I think of that period in terms of two or three days that seemed catastrophic to me then, but have a comedy quality now. The rent was about to fall due and we did not have it. The thermometer suddenly fell steeply. We had a low fire burning and did not notice how cold it had become outside. When I went out, I found that the car had frozen (we kept it in the yard to save garage rent); the ice had forced the hoses from the pipes. I thought that the radiator was surely ruined. I had no way of replacing it. It was a psychological, as well as a mechanical, disaster. The car was our means of flight. We hoped never to have to use it, but the fact that it was there to use gave us peace of mind. Without it we were crippled.
I went into the house in a fairly desperate mood to find that something was wrong with the furnace. It was an old one and had probably been cracked when we bought the house. The crack had opened and the water was putting out the fire in clouds of steam. In the chilling house we felt that we had been wiped out. It was all the more humiliating because the blows had not come from an enemy but from our own failure to meet ordinary life on its own terms.
Somewhere we found a repairman. Most of the next day, he and his helpers spent tearing down the furnace.

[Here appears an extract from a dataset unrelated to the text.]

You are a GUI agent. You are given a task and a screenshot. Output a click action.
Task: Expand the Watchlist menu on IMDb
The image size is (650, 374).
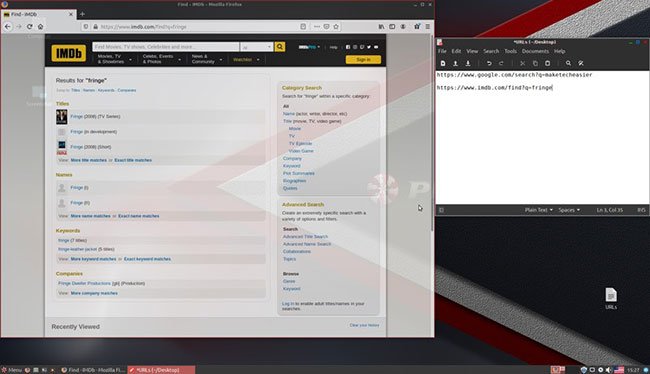pyautogui.click(x=246, y=60)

My wife kept the children in bed under blankets and coats. Late in the afternoon, the repairman gave it up. He said there was just one possibility of sealing the crack: to pour a mending liquid in the tank. It might work, it might not.
While the men worked, I saw them eyeing me as I helped them, eyeing my wife on their trips through the house, trying to figure us out. The poor can smell poverty as a doctor can smell sickness. No doubt, they noted, those plain, untalkative men, that I was a jobless man with two small children. No doubt, they had children of their own. No doubt, they remembered months without work. Once again, I learned that the kindness of the poor to the poor is overpowering, given greatly out of little, without expectation or thought of return. When I finally asked the question that had been devouring my peace: “How much do I owe you?” the answer came: “The price of the mend-it, because we couldn’t do nothing with the furnace.” It was ridiculously little.
By a small miracle the crack in the furnace sealed and the mend-it filled the house for weeks with a smell like simmering library paste. By another small miracle, the car suff
ered no damage from its freeze. So my wife and I found ourselves using, about this and similar experiences, the word that had come into my mind when my neighbor handed me the revolver in Florida—the word: “providential.”
XII
I left the Communist Party to fight it. I was already fighting it when I left it, as the manner of my break implies. There were other, less hazardous ways of disengaging myself from the Communist Party. I knew them. I could, possibly, have had myself transferred, on one pretext or another, from the underground to the open Communist Party—such transfers are not uncommon. Once back in the open party, after a suitable period of shuffling, I could gradually have lapsed from it. It would have been unpleasant. There might have been petty annoyances. It is unlikely that I would have been physically molested. But such a course would have meant some agreement, some kind of hobbling terms, between the Communist Party and me. I wanted no terms. I deliberately deserted from the Communist Party in a way that could leave no doubt in its mind, or anybody else’s, that I was at war with it and everything it stood for.